Baynes (a.k.a. Rudolf Wegener, a.k.a. Conrad Goltz)

Character Analysis

Take James Bond, eliminate almost all the action sequences, and have Bond deliver long monologues about how crazy Nazis are, and you've got Baynes. And yes, his real name is Rudolf Wegener, but we still think of him as Baynes (or sometimes Baynes/Wegener if we have time).

Baynes is an agent for the Abwehr (the German military intelligence) whose mission is to pass secret German plans to Yatabe. Is he a traitor to Germany? Well, he's a traitor to a particular faction within the Nazi government because he doesn't want war with Japan. In fact, the first time we meet him (on a rocketship to San Francisco, with no inflight movie), Baynes outlines some of his deep problems with the Nazi approach to the world:

Their view; it is cosmic. […] the abstract is real, the actual is invisible to them. Die Gute [The Good], but not good men, this good man. It is their sense of space and time. They see through the here, the now, into the vast black deep beyond, the unchanging. And that is fatal to life. (3.120)

You might have noticed, this is a long section of thought. (You can thank us later for cutting out a few sentences in the middle there, which would make it longer.) Baynes may be the motivator of the exciting spy plot, but he's got very few actions to take: fly to San Francisco, wait, give secret plans, fly back. Most of his sections are given over to his thoughts and feelings, like this excerpt.

But we're not complaining because Baynes's sections are so rich with philosophical issues and thoughts. And he's actually acting on these thoughts. So when he thinks about what's wrong with the Nazis—that they pay more attention to the ideal than to actual life and suffering—we should also realize that this is what's motivating him to fight the Nazis.

That is, Baynes-Wegener can be considered a traitor to Dr. Goebbels and the Nazi faction that wants war with Japan. But he can also be considered as being loyal to the daily struggle of life. Much like Tagomi and Frank Frink, Baynes ends the book with a great deal of uncertainty:

I wonder what I accomplished […]
He thought, But there is no reason to be optimistic. (15.2-3)

But even if he's uncertain about the future, Baynes-Wegener feels a commitment to go on, much like Tagomi and Frank Frink.

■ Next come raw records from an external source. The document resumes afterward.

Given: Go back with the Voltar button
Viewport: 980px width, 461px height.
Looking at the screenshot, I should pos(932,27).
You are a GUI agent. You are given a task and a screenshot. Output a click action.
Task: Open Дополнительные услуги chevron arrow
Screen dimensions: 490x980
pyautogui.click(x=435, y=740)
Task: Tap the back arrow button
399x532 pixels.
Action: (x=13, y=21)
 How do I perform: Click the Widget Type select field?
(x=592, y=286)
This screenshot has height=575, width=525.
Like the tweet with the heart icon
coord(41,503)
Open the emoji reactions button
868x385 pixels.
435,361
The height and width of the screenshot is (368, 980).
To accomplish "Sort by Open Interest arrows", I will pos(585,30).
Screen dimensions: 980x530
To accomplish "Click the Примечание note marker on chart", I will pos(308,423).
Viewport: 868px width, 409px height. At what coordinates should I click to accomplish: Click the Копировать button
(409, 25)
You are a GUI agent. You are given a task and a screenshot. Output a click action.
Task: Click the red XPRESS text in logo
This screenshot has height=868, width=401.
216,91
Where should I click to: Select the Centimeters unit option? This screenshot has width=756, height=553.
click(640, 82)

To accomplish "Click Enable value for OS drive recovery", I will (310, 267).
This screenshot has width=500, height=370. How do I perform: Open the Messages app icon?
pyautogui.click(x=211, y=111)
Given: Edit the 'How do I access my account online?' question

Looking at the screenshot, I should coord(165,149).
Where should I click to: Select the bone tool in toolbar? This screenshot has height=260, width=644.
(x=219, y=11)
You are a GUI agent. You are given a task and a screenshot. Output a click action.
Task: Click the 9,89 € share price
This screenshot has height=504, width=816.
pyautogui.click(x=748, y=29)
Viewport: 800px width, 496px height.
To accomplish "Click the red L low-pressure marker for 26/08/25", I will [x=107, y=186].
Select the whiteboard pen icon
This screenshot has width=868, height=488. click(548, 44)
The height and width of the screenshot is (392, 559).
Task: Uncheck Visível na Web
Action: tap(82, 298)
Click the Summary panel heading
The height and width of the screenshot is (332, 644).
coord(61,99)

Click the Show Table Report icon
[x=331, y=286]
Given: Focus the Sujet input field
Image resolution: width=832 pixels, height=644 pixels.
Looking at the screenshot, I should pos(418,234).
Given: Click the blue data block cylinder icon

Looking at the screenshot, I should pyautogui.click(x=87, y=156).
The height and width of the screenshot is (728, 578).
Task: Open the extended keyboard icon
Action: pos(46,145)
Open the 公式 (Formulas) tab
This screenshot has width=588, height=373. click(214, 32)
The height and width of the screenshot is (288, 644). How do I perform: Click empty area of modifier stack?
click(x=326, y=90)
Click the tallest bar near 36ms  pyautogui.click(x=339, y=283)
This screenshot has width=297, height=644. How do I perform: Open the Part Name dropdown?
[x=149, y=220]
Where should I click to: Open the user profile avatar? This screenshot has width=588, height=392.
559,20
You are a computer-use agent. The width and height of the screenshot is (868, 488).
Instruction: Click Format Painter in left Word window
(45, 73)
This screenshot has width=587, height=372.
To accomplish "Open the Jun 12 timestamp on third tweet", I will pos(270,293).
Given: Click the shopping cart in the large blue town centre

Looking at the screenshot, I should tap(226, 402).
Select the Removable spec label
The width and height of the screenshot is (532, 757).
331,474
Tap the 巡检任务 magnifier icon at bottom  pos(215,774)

Maybe he can't solve all the world's problems at once, but he can do his little bit:

Evidently we go on, as we always have. From day to day. At this moment we work against Operation Dandelion. Later on, at another moment, we work to defeat the police. But we cannot do it all at once; it is a sequence. An unfolding process. We can only control the end by making a choice at each step. (15.22)

Baynes doesn't seem to change, unlike Childan. And he doesn't make any great discoveries, unlike Juliana Frink. But he's very helpful in doing all this thinking, explaining some of the big themes of the book: life goes on and we all have to help it, bit by bit. Doesn't this book just make you want to go out and sign a petition or something?